Over on top of that pile on the left, though, is a book I mentioned here a few months ago. Shortly after restarting the regular blogging cycle, I mused aloud as to whether I should restart the Books I Haven’t Read reviews, and predicted one book that might fall victim: Christopher Hill’s The World Turned Upside Down. It’s there on top of the pile, in the blue cover. And, I have to say, so far the prediction’s been right. But not because of the book itself; because there’s been too much else to read. Below it on the pile there’s Graves’ White Goddess, also mentioned as a potential Book I Haven’t Read. I still haven’t read it. Further up, though, there’s a biography of Robert Graves, which I picked up on a bookstall outside the Watershed cinema. I thought: if I’m going to write about The White Goddess, I need to know more about him to do it justice. Coming across the biography by chance, I bought it. I started to read it. I still haven’t finished it.

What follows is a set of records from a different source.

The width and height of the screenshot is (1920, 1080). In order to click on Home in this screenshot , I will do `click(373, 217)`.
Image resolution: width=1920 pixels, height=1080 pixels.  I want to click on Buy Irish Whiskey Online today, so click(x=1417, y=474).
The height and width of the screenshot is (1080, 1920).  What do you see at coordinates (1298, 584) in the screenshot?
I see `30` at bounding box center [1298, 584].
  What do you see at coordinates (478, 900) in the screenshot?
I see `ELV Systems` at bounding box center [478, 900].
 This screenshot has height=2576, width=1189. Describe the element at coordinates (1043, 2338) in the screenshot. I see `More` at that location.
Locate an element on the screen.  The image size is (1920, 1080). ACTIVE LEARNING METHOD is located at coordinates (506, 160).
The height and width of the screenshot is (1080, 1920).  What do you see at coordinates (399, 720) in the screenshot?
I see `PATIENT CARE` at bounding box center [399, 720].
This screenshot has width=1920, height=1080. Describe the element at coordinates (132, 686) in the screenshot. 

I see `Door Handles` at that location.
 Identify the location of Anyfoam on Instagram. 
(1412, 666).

Elsewhere in the house there are many more books I haven’t finished reading. Amazingly, though, yesterday, I finished one, and it was a book I only made a start on a few weeks ago.* Fatal Purity, a biography of Maximilien “The Incorruptible” Robespierre, by Ruth Scurr. A shy, fastidious man, who I find very intriguing; someone who found himself trying to impose morals by whatever means necessary, because his cause was justified. He was shortsighted both literally and figuratively, and was a logical man who became trapped in his own logic. He was willing to execute his oldest friends, because he thought his cause, the Revolution, was more important.

I’m not sure I read the book properly, because it left me feeling I’d stepped through a lacuna at one point: I wasn’t sure at all how he went from being the people’s leader, to giving a speech that he apparently could see was to try to save his own life. One thing I definitely learned about, though, was Robespierre’s inability to ever, at all, admit that he had been wrong, even after his stance had changed, or when condemning people he had earlier supported. I’m still not entirely sure whether, for that, he should be applauded, or condemned himself.

* Because it was a Christmas present from K’s brother.